Discovery and Development Technologies (DDTech) (L.R., K.U., K.G., L.B.) and Innovation Center (C.v.E., A.K., C.K.), Merck KGaA, Darmstadt, Germany; and Department of Drug Design and Optimization (DDOP), Helmholtz-Institute for Pharmaceutical Research Saarland (HIPS)-Helmholtz Centre for Infection Research (HZI), Saarbrücken, Germany (L.R., R.W.H.).
Discovery and Development Technologies (DDTech) (L.R., K.U., K.G., L.B.) and Innovation Center (C.v.E., A.K., C.K.), Merck KGaA, Darmstadt, Germany; and Department of Drug Design and Optimization (DDOP), Helmholtz-Institute for Pharmaceutical Research Saarland (HIPS)-Helmholtz Centre for Infection Research (HZI), Saarbrücken, Germany (L.R., R.W.H.)
Drug Metab Dispos. 2020 Jul;48(7):587-593. doi: 10.1124/dmd.120.091140. Epub 2020 May 20.

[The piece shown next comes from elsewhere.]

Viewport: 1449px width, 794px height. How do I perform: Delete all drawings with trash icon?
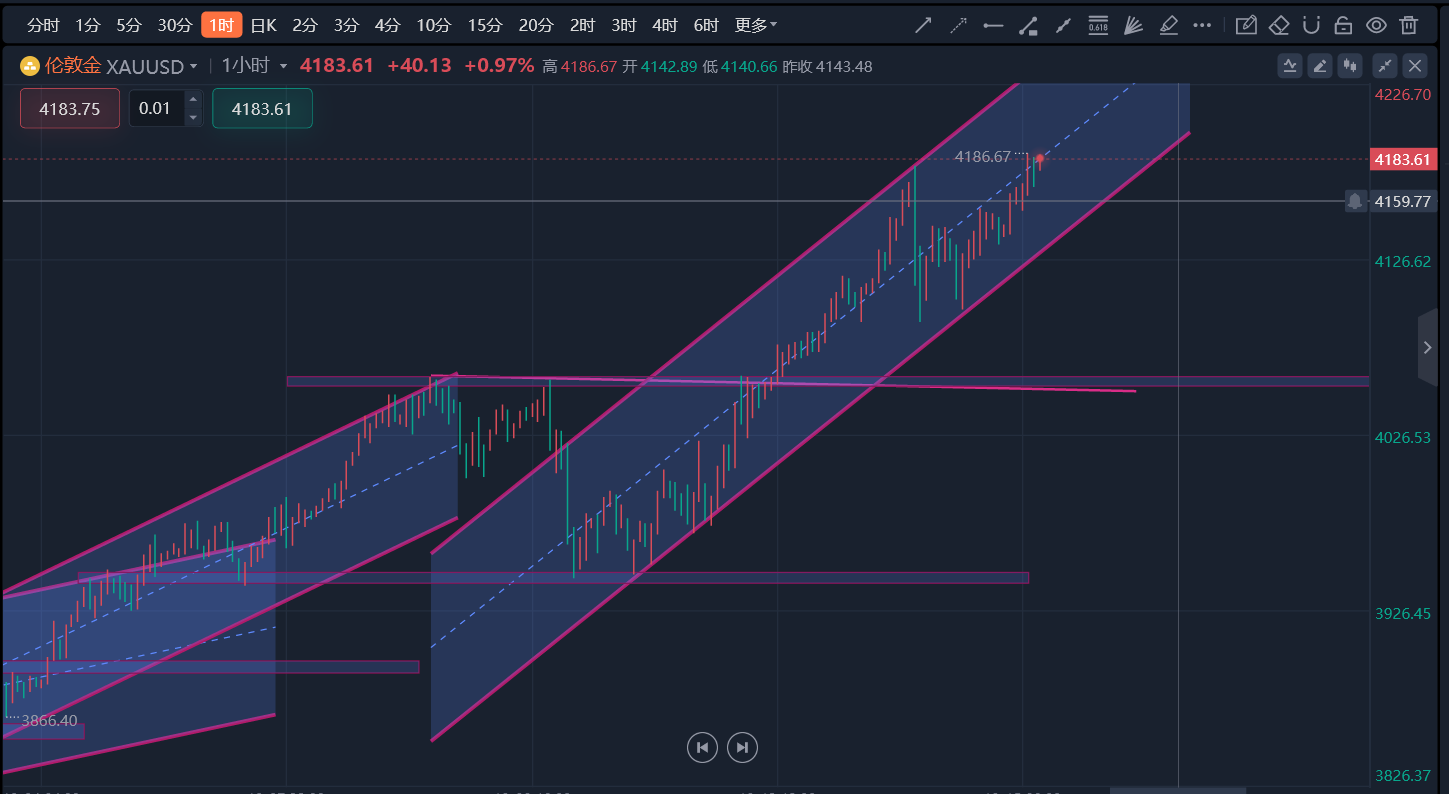pos(1408,25)
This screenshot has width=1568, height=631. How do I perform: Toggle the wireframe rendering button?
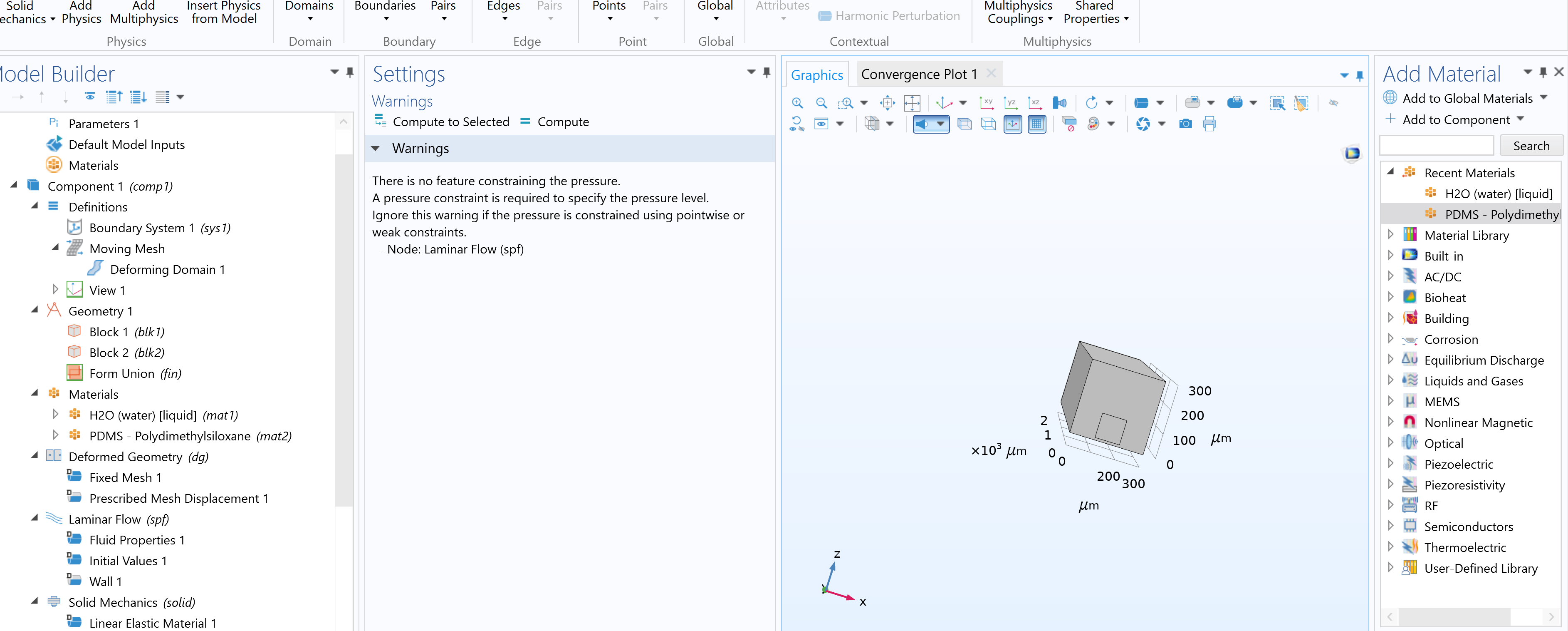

Understanding the metabolism of new drug candidates is important during drug discovery and development, as circulating metabolites may contribute to efficacy or cause safety issues. In the early phase of drug discovery, human in vitro systems are used to investigate human relevant metabolism. Though conventional techniques are limited in their ability to provide complete molecular structures of metabolites (liquid chromatography mass spectrometry) or require a larger amount of material not available from in vitro incubation (nuclear magnetic resonance), we here report for the first time the use of the crystalline sponge method to identify phase I and phase II metabolites generated from in vitro liver microsomes or S9 fractions. Gemfibrozil was used as a test compound. Metabolites generated from incubation with microsomes or S9 fractions, were fractionated using online fraction collection. After chromatographic purification and fractionation of the generated metabolites, single crystal X-ray diffraction of crystalline sponges was used to identify the structure of gemfibrozil metabolites. This technique allowed for complete structure elucidation of 5'-CHOH gemfibrozil (M1), 4'-OH gemfibrozil (M2), 5'-COOH gemfibrozil (M3), and the acyl glucuronide of gemfibrozil, 1-O--glucuronide (M4), the first acyl glucuronide available in the Cambridge Crystallographic Data Centre. Our study shows that when optimal soaking is possible, crystalline sponges technology is a sensitive (nanogram amount) and fast (few days) method that can be applied early in drug discovery to identify the structure of pure metabolites from in vitro incubations. SIGNIFICANCE STATEMENT: Complete structure elucidation of human metabolites plays a critical role in early drug discovery. Low amounts of material (nanogram) are only available at this stage and insufficient for nuclear magnetic resonance analysis. The crystalline sponge method has the potential to close this gap, as demonstrated in this study.
理解新候选药物的代谢对于药物发现和开发非常重要,因为循环代谢物可能会影响疗效或导致安全性问题。在药物发现的早期阶段,人们使用人体体外系统来研究与人体相关的代谢。尽管传统技术在提供代谢物的完整分子结构方面能力有限(液相色谱-质谱联用),或者需要更多的无法从体外孵育获得的材料(核磁共振),但我们首次报道了使用晶体海绵方法来鉴定来自体外肝微粒体或 S9 级分的 I 相和 II 相代谢物。吉非罗齐被用作测试化合物。使用在线馏分收集法对与微粒体或 S9 级分孵育生成的代谢物进行分级。在生成的代谢物经过色谱纯化和分级后,使用晶体海绵的单晶 X 射线衍射来鉴定吉非罗齐代谢物的结构。该技术可实现 5'-CHOH 吉非罗齐(M1)、4'-OH 吉非罗齐(M2)、5'-COOH 吉非罗齐(M3)和吉非罗齐的酰基葡萄糖醛酸 1-O--葡萄糖醛酸苷(M4)的完全结构解析,这是首个在剑桥晶体数据中心可用的酰基葡萄糖醛酸苷。我们的研究表明,当最佳浸泡成为可能时,晶体海绵技术是一种灵敏(纳克级)且快速(数天)的方法,可以在药物发现的早期应用于从体外孵育中鉴定纯代谢物的结构。 意义:人类代谢物的完全结构解析在早期药物发现中起着关键作用。在这个阶段,只有少量的材料(纳克级)可用,且不足以进行核磁共振分析。晶体海绵方法有潜力弥补这一差距,正如本研究所示。